In the last two months, no doubt the most important news is the influenza A(H1N1) epidemic. A few friends were concerned about me as a frontline worker in the hospital. When they learned that I was perfectly fine, the discussion drifted to why the virus had become less deadly over the weeks. As of 12 May 2009, over 5000 patients were confirmed to be infected. Fifty-eight Mexicans died, compared to 5 in the rest of the world.
The cause for concern is understandable and has been discussed extensively elsewhere (http://ccszeto.blogspot.com/2009/05/show.html, http://drkmchow.blogspot.com/2009/05/contagion.html). I will concentrate my discussion on why the mortality rate of influenza A(H1N1) appears to drop outside Mexico.
When the outcome of a viral infection changes, there are only four possibilities: (1) The virus has changed; (2) The host has changed; (3) The treatment has changed; and (4) The observation is an artifact.
The most successful microorganisms do not kill people. Viruses spread by droplets would transmit more efficiently if the hosts survive and walk around.
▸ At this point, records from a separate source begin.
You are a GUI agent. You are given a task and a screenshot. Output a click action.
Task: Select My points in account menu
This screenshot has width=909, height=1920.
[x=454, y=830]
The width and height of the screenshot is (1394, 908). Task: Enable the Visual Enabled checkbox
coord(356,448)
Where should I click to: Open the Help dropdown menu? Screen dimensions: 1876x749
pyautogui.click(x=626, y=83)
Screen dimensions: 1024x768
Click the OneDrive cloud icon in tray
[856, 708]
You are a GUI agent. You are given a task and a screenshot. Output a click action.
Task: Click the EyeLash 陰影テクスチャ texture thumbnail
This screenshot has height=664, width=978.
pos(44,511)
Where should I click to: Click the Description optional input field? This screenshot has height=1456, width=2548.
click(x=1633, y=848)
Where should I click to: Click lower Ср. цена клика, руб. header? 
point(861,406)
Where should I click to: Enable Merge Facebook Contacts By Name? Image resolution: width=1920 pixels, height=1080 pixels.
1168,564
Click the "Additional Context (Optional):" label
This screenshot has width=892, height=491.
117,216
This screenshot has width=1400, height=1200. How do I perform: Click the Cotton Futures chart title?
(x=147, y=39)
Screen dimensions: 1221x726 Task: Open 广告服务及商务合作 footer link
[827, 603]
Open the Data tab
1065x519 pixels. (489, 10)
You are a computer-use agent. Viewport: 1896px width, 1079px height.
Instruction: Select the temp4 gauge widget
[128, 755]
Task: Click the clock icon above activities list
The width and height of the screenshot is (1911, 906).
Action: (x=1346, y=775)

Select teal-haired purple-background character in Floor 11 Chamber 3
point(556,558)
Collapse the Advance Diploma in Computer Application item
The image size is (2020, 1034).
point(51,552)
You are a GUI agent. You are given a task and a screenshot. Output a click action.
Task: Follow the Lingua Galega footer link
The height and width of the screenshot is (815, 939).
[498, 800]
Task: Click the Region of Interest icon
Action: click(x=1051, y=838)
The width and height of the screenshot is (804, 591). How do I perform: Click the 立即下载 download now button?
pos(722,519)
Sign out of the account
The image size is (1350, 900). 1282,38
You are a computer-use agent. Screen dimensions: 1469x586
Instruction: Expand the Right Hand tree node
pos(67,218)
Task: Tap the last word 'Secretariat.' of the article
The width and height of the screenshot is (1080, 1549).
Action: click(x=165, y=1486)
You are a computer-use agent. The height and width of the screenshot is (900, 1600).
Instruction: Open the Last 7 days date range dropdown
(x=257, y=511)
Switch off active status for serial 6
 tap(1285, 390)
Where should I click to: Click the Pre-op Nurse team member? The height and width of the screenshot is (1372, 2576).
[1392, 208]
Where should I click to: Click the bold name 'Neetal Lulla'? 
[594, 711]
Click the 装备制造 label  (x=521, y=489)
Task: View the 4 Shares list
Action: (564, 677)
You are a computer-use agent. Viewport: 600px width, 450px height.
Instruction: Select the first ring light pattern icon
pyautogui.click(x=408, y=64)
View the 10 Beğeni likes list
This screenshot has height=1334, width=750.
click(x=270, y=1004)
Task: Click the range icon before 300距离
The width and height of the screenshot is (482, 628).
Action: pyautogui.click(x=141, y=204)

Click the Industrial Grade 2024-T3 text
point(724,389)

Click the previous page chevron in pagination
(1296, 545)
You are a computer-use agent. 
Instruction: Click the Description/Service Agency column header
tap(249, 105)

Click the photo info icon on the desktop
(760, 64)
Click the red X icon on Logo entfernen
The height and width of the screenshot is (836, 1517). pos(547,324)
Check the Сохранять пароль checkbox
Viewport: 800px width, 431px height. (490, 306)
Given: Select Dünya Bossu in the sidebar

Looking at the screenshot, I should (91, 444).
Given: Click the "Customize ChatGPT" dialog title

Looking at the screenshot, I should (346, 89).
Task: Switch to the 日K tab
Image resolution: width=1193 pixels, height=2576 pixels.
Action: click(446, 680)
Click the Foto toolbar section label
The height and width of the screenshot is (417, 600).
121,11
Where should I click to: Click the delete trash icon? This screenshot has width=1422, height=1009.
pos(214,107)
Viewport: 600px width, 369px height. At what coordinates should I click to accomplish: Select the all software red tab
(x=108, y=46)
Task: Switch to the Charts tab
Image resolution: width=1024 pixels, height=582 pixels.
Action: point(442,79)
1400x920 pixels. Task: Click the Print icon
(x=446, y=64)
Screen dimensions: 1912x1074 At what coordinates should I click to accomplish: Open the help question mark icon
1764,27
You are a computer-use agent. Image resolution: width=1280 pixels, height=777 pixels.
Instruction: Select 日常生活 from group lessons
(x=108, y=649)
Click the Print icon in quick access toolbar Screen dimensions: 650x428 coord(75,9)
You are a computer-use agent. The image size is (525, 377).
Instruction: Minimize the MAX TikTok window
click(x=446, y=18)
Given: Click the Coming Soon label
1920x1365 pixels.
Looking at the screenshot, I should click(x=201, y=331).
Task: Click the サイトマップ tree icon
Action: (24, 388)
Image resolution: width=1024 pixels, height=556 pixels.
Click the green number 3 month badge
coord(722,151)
The only microorganisms that benefit from debilitating the hosts are those transmitted by vectors. If you cannot move around, mosquitoes and ticks can bite you easily and transmit the microorganisms around. Therefore, we often see that viruses causing respiratory infections become less virulent with time. Comparison of earlier and later strains of the virus would answer this question.
Mortality from influenza A(H1N1) appears to be more common among adults and diabetics in Mexico. It remains to be seen if high-risk individuals are over-represented in the Mexican cohort. It is unlikely that the mortality rate can be explained by ethnicity since the mortality rate in Mexico is also declining.
Early use of antiviral drug (e.g. oseltamivir) and advanced organ support have also been proposed to be the cause of lower mortality in developed countries. While this may be true, I have not yet seen reports showing such a dramatic efficacy of oseltamivir. The point on organ support can only hold if a significant percentage of infected US citizens required intensive care. Another potential explanation is that the pattern of coinfection may be different in different countries. Again, further investigations are required.
Finally, I think the most probable explanation is that the observation is an artifact. We now know that the majority of infected individuals have mild symptoms. It is very likely that many infected people were never detected and reported, especially in the early stage of the epidemic.
As a young journal reviewer, I often reverse the sequence. I check if a study has major methodological flaws before learning what it is trying to say. More experienced academics, however, tend to see if a study asks an important question before reading on. After all, anything worth doing is worth doing well. The converse is also true.